The slippery slope of Jamaica’s crime ‘emergency’
Dear Editor,
Jamaica is once again at war with crime, but this time the battle is being fought on two fronts: against criminal violence and against growing unease over how that fight is being waged.
The national conversation increasingly feels like a “black and blue” stand-off — communities and civil rights advocates on one side, law enforcement on the other — each convinced the other does not fully grasp the urgency of the moment. At the centre of this tension lies a critical question Jamaicans must now confront honestly: Has crime been securitised, and if so, why now?
Crime is not new to Jamaica. For decades it has shaped our politics, our communities, and our international image. Entire generations have grown up normalising violence, emergency powers, curfews, and extraordinary policing measures. Yet today crime is no longer discussed primarily as a social failure, an economic issue, or a governance challenge. It is increasingly framed as an existential security threat, one that justifies exceptional responses.
This shift matters.
Securitisation occurs when an issue is presented as so dangerous that it requires measures outside normal democratic processes. In Jamaica’s case, the language of war, emergency, and national survival has become routine in discussions about crime. When this framing takes hold, speed replaces deliberation, force replaces trust, and safeguards are often viewed as obstacles rather than protections.
To be clear, the fear Jamaicans feel is real. Communities are terrorised. Innocent lives are lost. Families grieve relentlessly. The demand for safety is not unreasonable; it is urgent. Law enforcement officers, many of whom serve under immense pressure and personal risk, are not villains in this story. They are also citizens trying to survive the same violence. But securitisation carries consequences.
When crime is framed solely as a security threat, other truths are pushed aside. Long-standing social failures, poverty, inequality, political violence, weak community institutions, and under-resourced social services fade into the background. Structural causes are replaced with tactical responses. The question shifts from why crime persists to how quickly force can be applied.
This is where tension with civil rights emerges.

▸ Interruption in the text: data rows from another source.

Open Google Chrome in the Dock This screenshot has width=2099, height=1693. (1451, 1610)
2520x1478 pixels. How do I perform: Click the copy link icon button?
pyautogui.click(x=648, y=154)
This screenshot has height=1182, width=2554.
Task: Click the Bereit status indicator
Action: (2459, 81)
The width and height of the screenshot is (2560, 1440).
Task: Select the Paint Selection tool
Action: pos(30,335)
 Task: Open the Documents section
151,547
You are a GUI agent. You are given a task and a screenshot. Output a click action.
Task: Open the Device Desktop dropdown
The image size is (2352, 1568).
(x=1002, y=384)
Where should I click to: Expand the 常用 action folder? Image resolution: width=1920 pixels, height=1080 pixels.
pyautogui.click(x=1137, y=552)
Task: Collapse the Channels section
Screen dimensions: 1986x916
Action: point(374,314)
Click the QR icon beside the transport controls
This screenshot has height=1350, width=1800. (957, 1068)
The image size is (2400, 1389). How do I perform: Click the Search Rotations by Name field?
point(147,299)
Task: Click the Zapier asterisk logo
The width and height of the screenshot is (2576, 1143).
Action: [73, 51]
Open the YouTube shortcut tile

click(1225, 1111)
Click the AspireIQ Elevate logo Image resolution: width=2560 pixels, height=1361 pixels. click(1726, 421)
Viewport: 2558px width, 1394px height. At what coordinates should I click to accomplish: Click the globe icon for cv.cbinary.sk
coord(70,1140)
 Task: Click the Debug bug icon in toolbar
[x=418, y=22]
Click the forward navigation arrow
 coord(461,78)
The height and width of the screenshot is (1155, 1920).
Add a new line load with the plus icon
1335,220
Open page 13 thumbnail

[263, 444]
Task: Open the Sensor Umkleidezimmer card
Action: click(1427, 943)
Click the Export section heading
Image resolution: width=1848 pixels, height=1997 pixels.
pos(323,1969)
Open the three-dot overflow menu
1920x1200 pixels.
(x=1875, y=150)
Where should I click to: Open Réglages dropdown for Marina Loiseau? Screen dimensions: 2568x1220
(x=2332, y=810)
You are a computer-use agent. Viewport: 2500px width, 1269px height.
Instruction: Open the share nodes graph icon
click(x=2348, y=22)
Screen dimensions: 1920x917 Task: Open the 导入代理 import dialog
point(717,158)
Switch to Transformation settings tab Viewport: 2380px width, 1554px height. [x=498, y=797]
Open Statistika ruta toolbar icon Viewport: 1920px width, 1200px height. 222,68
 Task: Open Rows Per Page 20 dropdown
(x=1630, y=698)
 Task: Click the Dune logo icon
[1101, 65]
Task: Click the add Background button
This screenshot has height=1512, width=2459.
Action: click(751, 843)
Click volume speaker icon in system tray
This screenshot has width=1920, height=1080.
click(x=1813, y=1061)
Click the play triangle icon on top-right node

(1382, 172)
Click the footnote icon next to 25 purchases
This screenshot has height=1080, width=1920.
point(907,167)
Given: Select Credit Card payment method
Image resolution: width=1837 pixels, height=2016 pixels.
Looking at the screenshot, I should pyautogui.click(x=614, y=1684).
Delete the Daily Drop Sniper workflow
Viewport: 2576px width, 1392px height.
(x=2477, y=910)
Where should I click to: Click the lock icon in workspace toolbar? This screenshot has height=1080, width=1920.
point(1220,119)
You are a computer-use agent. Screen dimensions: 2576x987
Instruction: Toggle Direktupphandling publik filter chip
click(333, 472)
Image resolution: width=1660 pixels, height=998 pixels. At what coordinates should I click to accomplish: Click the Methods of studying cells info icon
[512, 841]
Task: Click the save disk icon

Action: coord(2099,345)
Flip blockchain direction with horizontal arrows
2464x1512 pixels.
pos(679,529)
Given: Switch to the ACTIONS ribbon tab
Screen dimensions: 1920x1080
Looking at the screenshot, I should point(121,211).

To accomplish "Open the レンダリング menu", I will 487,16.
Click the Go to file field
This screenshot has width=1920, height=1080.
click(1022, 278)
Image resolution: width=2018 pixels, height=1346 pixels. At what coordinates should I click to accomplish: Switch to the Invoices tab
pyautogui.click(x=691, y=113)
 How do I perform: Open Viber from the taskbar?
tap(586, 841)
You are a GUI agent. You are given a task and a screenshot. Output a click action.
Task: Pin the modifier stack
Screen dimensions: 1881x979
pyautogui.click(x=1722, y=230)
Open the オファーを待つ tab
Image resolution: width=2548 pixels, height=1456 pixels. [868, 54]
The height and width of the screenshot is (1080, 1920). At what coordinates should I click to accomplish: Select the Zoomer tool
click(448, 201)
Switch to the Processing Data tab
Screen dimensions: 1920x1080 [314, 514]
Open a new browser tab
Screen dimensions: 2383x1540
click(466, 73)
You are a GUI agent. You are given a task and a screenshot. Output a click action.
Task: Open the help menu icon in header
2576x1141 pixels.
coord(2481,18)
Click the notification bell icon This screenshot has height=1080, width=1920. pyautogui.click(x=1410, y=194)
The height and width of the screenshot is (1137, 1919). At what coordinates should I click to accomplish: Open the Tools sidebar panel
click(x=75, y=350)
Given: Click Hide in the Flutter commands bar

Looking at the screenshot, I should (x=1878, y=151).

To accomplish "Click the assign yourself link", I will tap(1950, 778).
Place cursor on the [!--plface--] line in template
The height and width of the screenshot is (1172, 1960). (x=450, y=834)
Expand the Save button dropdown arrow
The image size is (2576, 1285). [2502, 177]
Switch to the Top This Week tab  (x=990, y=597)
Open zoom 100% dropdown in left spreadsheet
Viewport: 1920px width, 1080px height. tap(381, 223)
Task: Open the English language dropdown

Extraordinary powers may deliver short-term control, but they also strain trust between communities and the State. When citizens feel over-policed but under-protected, cooperation erodes. When accountability mechanisms are seen as optional during “emergencies”, confidence in justice weakens. The very legitimacy required to fight crime effectively begins to fray.
Institutions such as the Jamaica Constabulary Force and Independent Commission of Investigations are often positioned as adversaries in this debate when, in reality, they are meant to function as complementary pillars of public safety and accountability. A society that treats enforcement and oversight as mutually exclusive will ultimately fail at both.
The danger Jamaica faces is not choosing security over rights or rights over security, it is accepting a false choice between them. History has shown that crime cannot be beaten by force alone and it cannot be solved by rights discourse detached from the daily terror communities experience. Sustainable safety requires legitimacy policing that is firm but trusted, accountable but effective, assertive but restrained by law.
The question, then, is not whether Jamaica should fight crime aggressively, it is whether we are willing to fight it intelligently.
Why has securitisation intensified now? Perhaps because long-standing problems have been deferred for too long. Perhaps because public patience has been exhausted. Or perhaps because emergency language is easier than confronting deeper failures of governance and social investment.
What is certain is this: If the fight against crime becomes a fight against our own democratic principles, Jamaica will win neither.
Security without trust is temporary. Rights without safety are hollow. The challenge before us is not choosing sides in a black-and-blue conflict, but insisting on a State capable of delivering both justice and security without treating either as expendable.